[PROVIDED INFORMATION]

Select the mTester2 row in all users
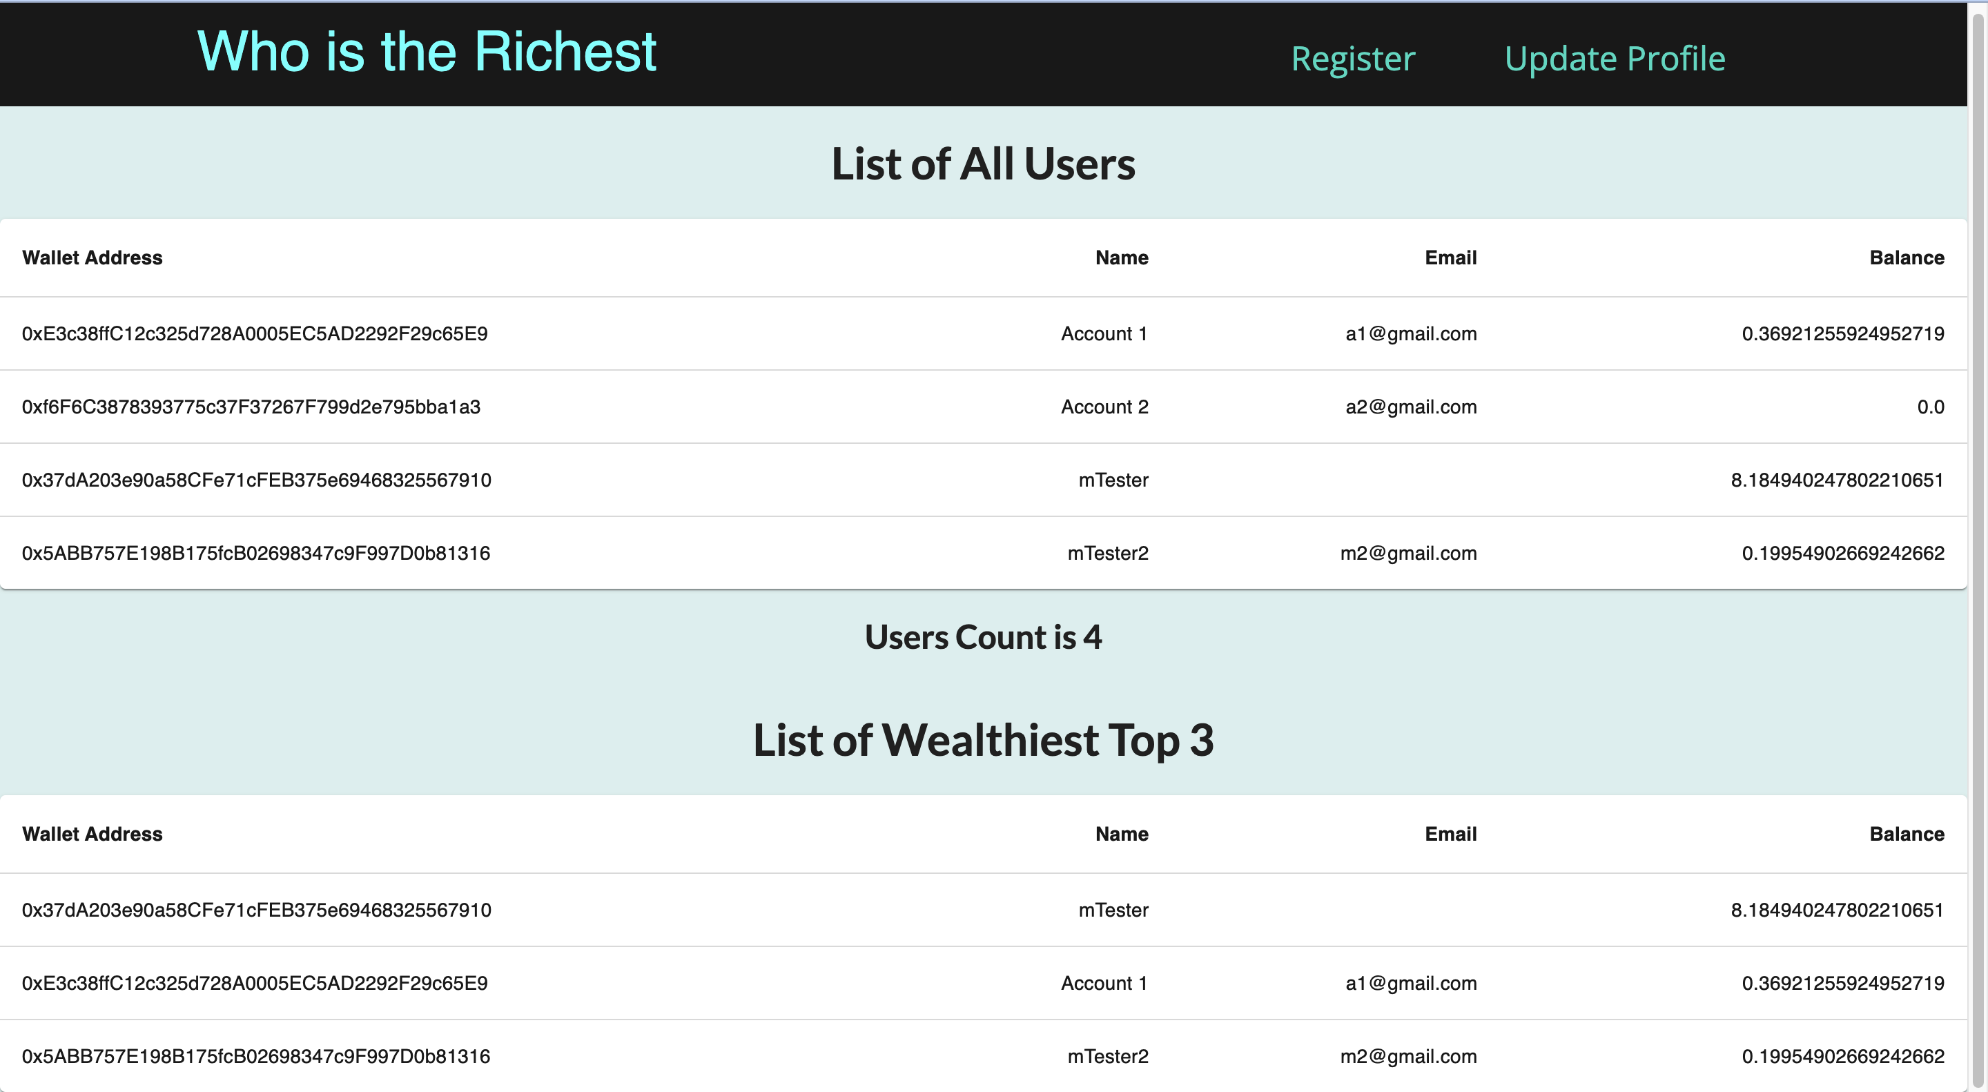Screen dimensions: 1988x1092 point(994,553)
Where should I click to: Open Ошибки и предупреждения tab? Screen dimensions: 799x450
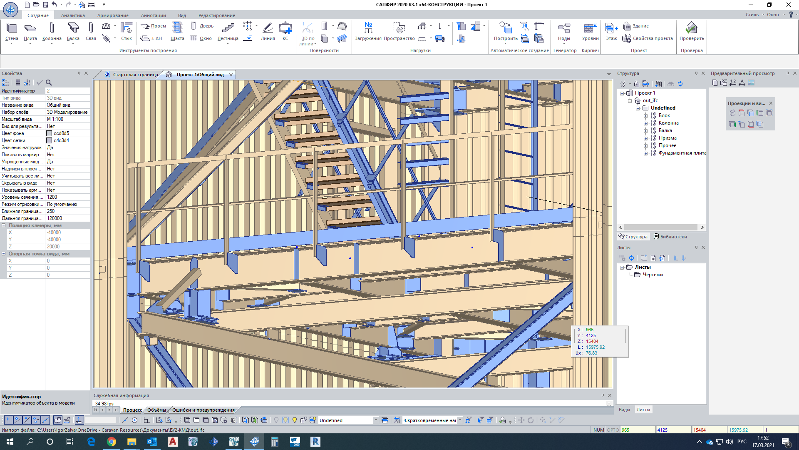(203, 410)
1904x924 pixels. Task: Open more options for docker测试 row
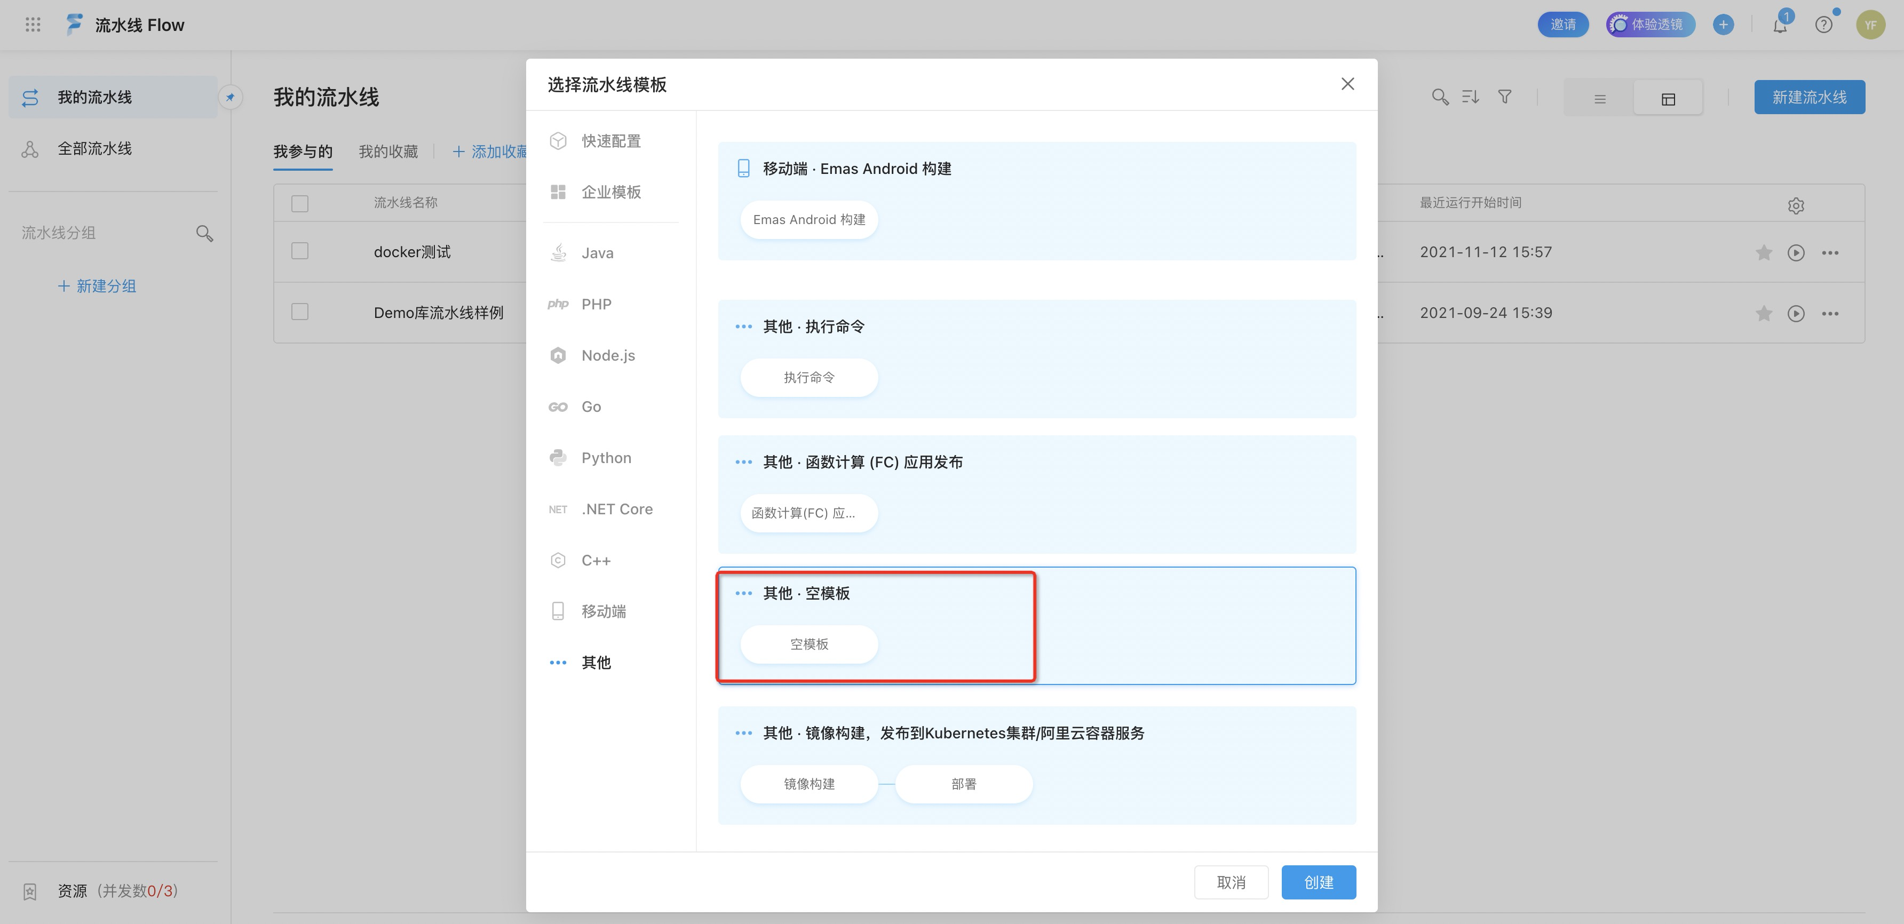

[/PROVIDED INFORMATION]

## EXERCISE GOAL
Leave the pictures behind and transcribe every record above exactly.

## ANSWER TO THE EXERCISE
Select the mTester2 row in all users
Screen dimensions: 1988x1092 point(994,553)
Where should I click to: Open Ошибки и предупреждения tab? Screen dimensions: 799x450
(203, 410)
1904x924 pixels. Task: Open more options for docker测试 row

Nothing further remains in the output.